The Panthers were known for monitoring the police and asserting their right to self-defense, but Seale appreciated the play’s attention to the social programs the Panthers and the Lords started, such as free breakfasts for children and health clinics. That’s what really caught the public’s attention, he said.

“This is the threat — it isn’t about the guns, it’s about us uniting the people in what we called the racist pig power structure,” Seale said, referring to the negative attention the Panthers got from then-President Richard Nixon as well as FBI director J. Edgar Hoover, who called the party “the greatest threat to the internal security of the country.” According to Seale, “We were serving the people in the community.”

Hoover supervised a surveillance and infiltration program, COINTELPRO, designed to undermine the party. Many people told the thespians stories about the program, Sapp said. During interviews, he added, they didn’t take papers, pens or recorders — they just listened.

“We found out a lot we didn’t know — things that were very touching, extremely scary and complicated,” Sapp said. “But everyone we talked with had incredible depths of love for the community. What they did was a huge undertaking. It was like they were in a war that no one acknowledges. They really felt they were going to change the world, and they watched friends die or went to jail or found out people they thought were friends were agents.”

The theater troupe heard so many amazing stories it was hard to choose when the members were writing the play, said Liesl Tommy, the associate director of Berkeley Rep and the director of “Party People.” Having grown up in South Africa, Tommy said she has heard a lot about what people give up when fighting for a cause.

“It means you sacrifice your youth and maybe end up in jail. You might send your children away so they can be safe or give up your own dreams,” Tommy said. “So that’s education, relationships and personal ambition. We heard a lot of stories about family relationships that were very difficult to repair.”

The interviewees kept asking them for the same thing in the play, Sapp and Tommy said — tell the truth.

“We took it to mean don’t sugarcoat it, don’t shy away from complexities,” Tommy said. “There was a lot of internal fighting and factionalism and differing ideas of political agendas, almost all stemming from the incredibly high levels of infiltration. The risk of covering the depths of infiltration is to expose the mistakes they made, but in telling the whole story we illuminated what the sacrifice was for them. Not everybody comes off looking great, but they all come off looking like they care about humanity.
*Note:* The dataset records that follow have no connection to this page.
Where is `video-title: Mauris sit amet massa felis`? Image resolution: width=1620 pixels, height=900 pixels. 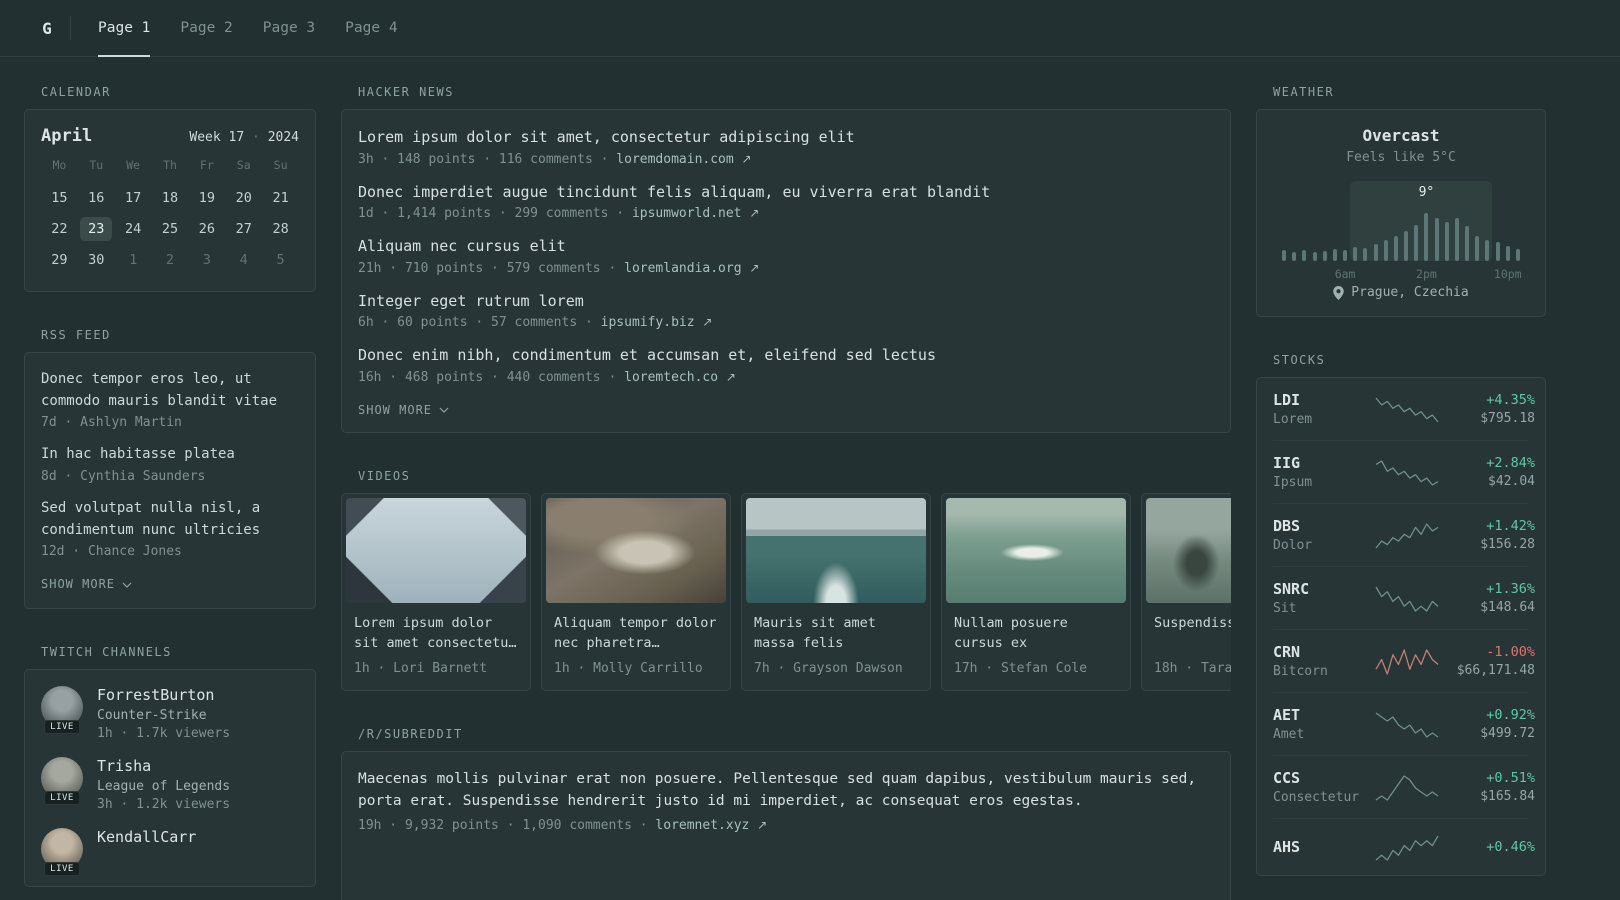 video-title: Mauris sit amet massa felis is located at coordinates (836, 634).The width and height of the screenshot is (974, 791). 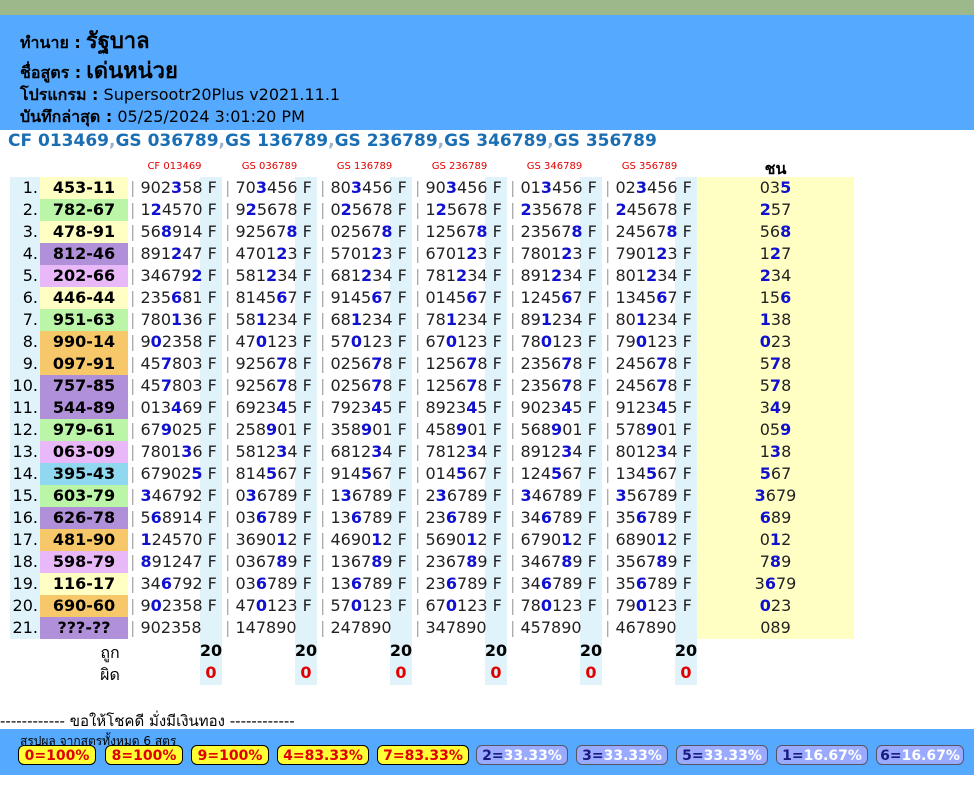 I want to click on last-saved-value: 05/25/2024 3:01:20 PM, so click(x=211, y=116).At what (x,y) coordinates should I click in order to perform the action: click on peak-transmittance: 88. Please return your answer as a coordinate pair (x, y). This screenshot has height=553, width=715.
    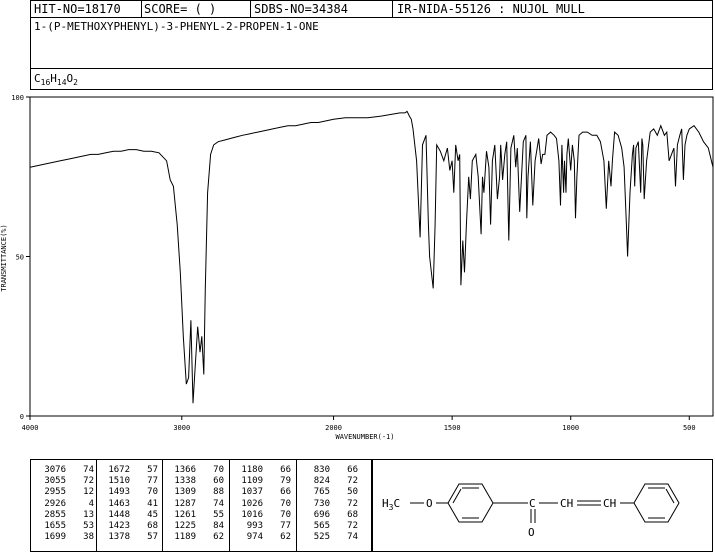
    Looking at the image, I should click on (218, 492). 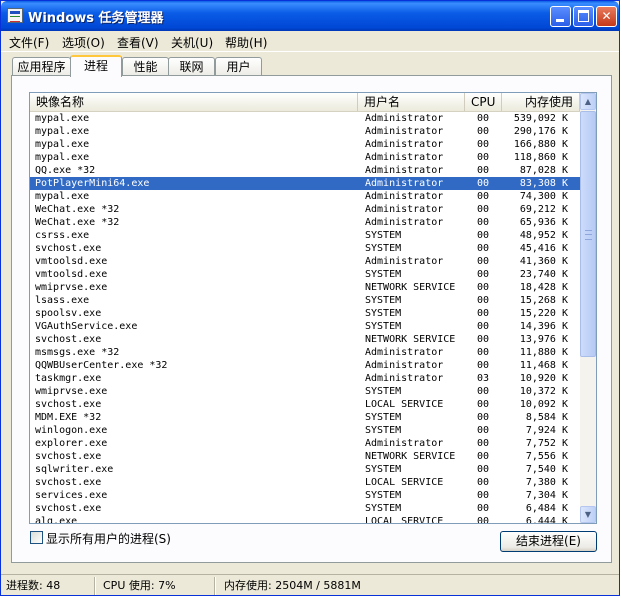 What do you see at coordinates (194, 102) in the screenshot?
I see `column-image-name: 映像名称` at bounding box center [194, 102].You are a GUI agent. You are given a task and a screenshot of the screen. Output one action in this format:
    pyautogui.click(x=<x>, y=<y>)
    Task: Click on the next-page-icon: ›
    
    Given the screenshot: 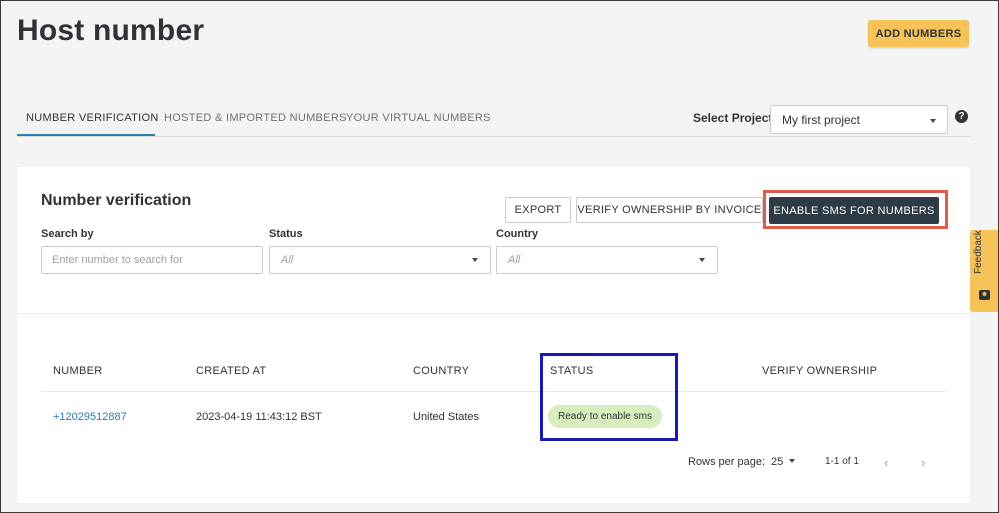 What is the action you would take?
    pyautogui.click(x=923, y=462)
The passion they have for the welfare of their fellow man is truly inspiring.”

Sapp said he’s been surprised to see audience members sobbing and he’s witnessed some touching moments too, such as Fred Hampton Jr., the son of a Panther killed by the Chicago police, meeting his father’s attorney for the first time.
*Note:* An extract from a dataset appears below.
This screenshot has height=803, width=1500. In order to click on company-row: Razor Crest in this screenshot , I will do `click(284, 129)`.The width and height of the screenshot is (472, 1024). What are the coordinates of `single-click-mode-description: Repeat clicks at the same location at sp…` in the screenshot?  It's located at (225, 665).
“He said to him, ‘I remember you in your mother’s belly,’ and Fred’s whole face just melted,” Sapp said. “They were having a conversation they’d never had in the theater, and it was so moving. They’re bonded forever because of this play.”

“Party People” deals with things such as what younger and older activists can teach one another, Sapp said. The problems these groups were fighting against in the ’60s and ’70s have clearly not disappeared, he argued, mentioning, as an example, the police shooting of Michael Brown, an unarmed African-American teenager, in Ferguson, Mo.

“I think it’s an important story to hear — it speaks to the now,” Sapp said about the play. “It really was a class struggle and it continues to be a class struggle. The term ‘All power to all the people’ sounds cliché, but it really is all power to all the people.”